I manage to tame my crashing server quite a bit.
When I phoned the shopkeeper asking about the terms for getting the motherboard replaced, he asked me what SATA hard drive am I using. He told me that Maxtor harddrives have big problems with NForce chipsets (in this forum there's also something). Of course I had a damn Matrox DiamondMax Plus 9 harddrive mounted on that damn SATA port.
Now I disconnected the harddrive, then run 8 kernel compiles in parallel together with this small C program:
#include <stdlib.h>
#include <stdio.h>
#define SIZE 1000000000
main()
{
char* buf = malloc(SIZE);
int i;
printf("allocated\n");
while (1)
{
for (i = 0; i < SIZE; i++)
buf[i]++;
printf("filled\n");
sleep(1);
}
return 0;
}
the C program is to make sure that the swap is used, otherwise even 8 kernel compiles in parallel would happily fit in 1Gb RAM.
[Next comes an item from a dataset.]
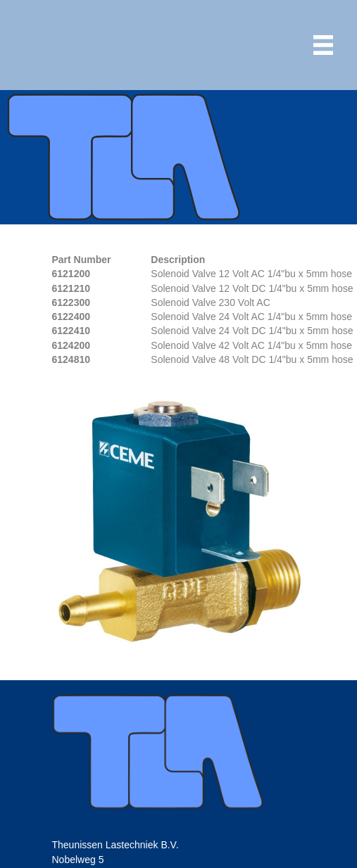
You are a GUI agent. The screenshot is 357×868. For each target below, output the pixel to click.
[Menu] (323, 45)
I run this kind of heavy load for 3 hours and I only had some timeouts in some network services (load was like 25!) and this error twice:
Jan 9 14:58:46 eddie kernel: ----------- [cut here ] --------- [please bite here ] ---------
Jan 9 14:58:46 eddie kernel: Kernel BUG at lib/radix-tree.c:372
Jan 9 14:58:46 eddie kernel: invalid operand: 0000 [1]
Jan 9 14:58:46 eddie kernel: CPU 0
[...blah blah blah...]
Since the error happened twice and in the exact same position, and since I previously wanted to try the latest drivers and the kernel is a too new 2.6.15, I'd blame those errors to a normal kernel bug. That code seems to be a nasty bit which already gave problems on 64bit systems.
Now it's time to get that hard drive replaced. This is so time consuming, but at least things are improving.